How to prove that, if two matrices are similar, then their minimal polynomials are the same one.
Thanks!
Solution 1:
Minimal polynomials are defined for linear operators $\phi:V\to V$ on a finite dimensional vector space. The minimal polynomial of a square matrix is that of a linear operator it represents on some basis. Two square matrices are similar if and only if they represent the same linear operator $\phi:V\to V$, each in a basis of $V$. End of proof.

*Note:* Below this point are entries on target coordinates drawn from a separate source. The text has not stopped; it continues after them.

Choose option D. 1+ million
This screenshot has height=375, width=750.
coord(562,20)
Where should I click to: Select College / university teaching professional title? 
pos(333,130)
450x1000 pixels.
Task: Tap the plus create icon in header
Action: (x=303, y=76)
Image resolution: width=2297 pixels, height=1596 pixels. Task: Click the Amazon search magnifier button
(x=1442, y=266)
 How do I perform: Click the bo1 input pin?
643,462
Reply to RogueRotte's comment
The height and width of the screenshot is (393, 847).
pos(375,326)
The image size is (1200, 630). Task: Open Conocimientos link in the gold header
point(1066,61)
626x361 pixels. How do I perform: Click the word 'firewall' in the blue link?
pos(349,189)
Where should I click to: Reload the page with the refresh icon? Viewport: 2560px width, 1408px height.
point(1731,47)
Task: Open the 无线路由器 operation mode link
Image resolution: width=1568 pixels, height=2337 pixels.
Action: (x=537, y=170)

Since julien questioned this point, let me elucidate the second sentence. I did not say that the minimal polynomial of a square matrix is defined as that of a linear operator it represents on some basis. But it is easily seen to be equal to it. Let $\def\B{\mathcal B}\B$ be an ordered basis of $V$, with $n$ elements. The map $\def\Mat{\operatorname{Mat}}\def\End{\operatorname{End}}\Mat_\B:\End(V)\to M_{n,n}(k)$ that sends a linear operator to its matrix with respect to$~\B$ is an isomorphism of $K$-vector spaces and of rings (since that is how matrix multiplication is defined). Let $\phi\in\End(V)$ and $A=\Mat_\B(\phi)\in M_{n,n}(k)$. Let $f_1:K[X]\to\End(V)$ be the substitution morphism of $\phi$ for $X$ (sending $P(X)\mapsto P(\phi)$ if you will, though I abhor of this notation) and let $f_2:K[X]\to M_{n,n}(k)$ similarly be substitution of $A$ for $X$. By definition the minimal polynomial of $\phi$ is the monic polynomial of minimal degree in $\ker f_1$, and the minimal polynomial of $A$ is the monic polynomial of minimal degree in $\ker f_2$. Now the diagram commutes, $f_2=\Mat_\B\circ f_1$, since both sides are the same on $K$ and on the element $X$, by the universal property of polynomial rings. But since $\Mat_\B$ is an isomorphism, $\ker(f_1)=\ker(f_2)$, so the minimal polynomials are equal. "Look mom, no conjugations!". All this may seem a lot of learned language, but it just amounts to saying that matrices do what they are supposed to do, allow concretely determining properties of linear maps.
A final remark: the above is based on the fact that minimal polynomials can be defined without having to introduce matrices. While this is easy to see, it is not something insignificant. By comparison, I don't think there is any simple way to define the characteristic polynomial without introducing matrices.